Rep. Doris Matsui (D-Calif.) on Wednesday said the COVID-19 pandemic has opened the door to widespread adoption of remote health care.
“Telehealth has become the silver lining of the pandemic,” Matsui said at The Hill’s “COVID-19: The Way Forward” event.
The California Democrat, who sits on health and technology subcommittees as a member of the House Energy and Commerce Committee, highlighted the benefits of telehealth, from minimizing the risk of transmission between patient and provider to resolving transportation issues and language barriers.
Dr. Carrie Byington, executive vice president of University of California Health who spoke at the event sponsored by Association of American Medical Colleges, said telehealth is crucial to reaching communities that don’t have adequate access to doctors.
Before the pandemic, she said, the university’s medical system saw about 500 virtual care visits per month. That number is now 200,000, having expanded to areas like New York City and the Navajo nation.
Matsui said that she and her colleagues had always hoped to improve access to telehealth, but “there have always been impediments.” Now, Matsui said, the urgent need for health care has overridden any barriers.
During the pandemic, Medicare and Medicaid waivers have allowed patients to use — and be reimbursed for — telehealth more broadly. Matsui said in Wednesday’s interview with The Hill’s Steve Clemons that she now hopes to make those measures permanent.
Democrats are hopeful that they can make broad gains on health care under a potential Biden administration. Winning back the White House, though, will require significant voter turnout this fall.

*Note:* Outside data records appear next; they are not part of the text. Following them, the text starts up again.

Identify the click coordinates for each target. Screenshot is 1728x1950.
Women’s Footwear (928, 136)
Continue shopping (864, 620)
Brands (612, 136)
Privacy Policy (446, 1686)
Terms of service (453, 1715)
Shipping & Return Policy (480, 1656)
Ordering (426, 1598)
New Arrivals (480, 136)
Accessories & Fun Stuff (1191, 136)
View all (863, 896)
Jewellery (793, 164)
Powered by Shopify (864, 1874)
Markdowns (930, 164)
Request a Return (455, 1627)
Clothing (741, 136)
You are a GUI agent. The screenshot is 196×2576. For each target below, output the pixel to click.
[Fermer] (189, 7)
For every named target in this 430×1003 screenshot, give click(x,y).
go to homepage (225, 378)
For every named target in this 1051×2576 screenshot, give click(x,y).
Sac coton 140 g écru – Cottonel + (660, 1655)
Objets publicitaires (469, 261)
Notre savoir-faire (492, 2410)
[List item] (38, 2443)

At an event earlier on Wednesday titled “What America Wants,” Biden campaign pollster John Anzalone, a partner at AGL research, discussed how a Biden coalition is different from an Obama or Clinton coalition.
Anzalone said Democratic presidential nominee Joe Biden is ahead with demographic groups President Trump won in 2016 that former President Obama lost in 2012: independents, college educated voters, suburbanites and seniors.
In the interview with The Hill’s Reid Wilson, Anzalone said he expects polls to be more accurate than they were in 2016, both because Trump is no longer a “wildcard” candidate and because pollsters have adapted their interview-style in response to the “collective PTSD” around 2016 poll inaccuracy.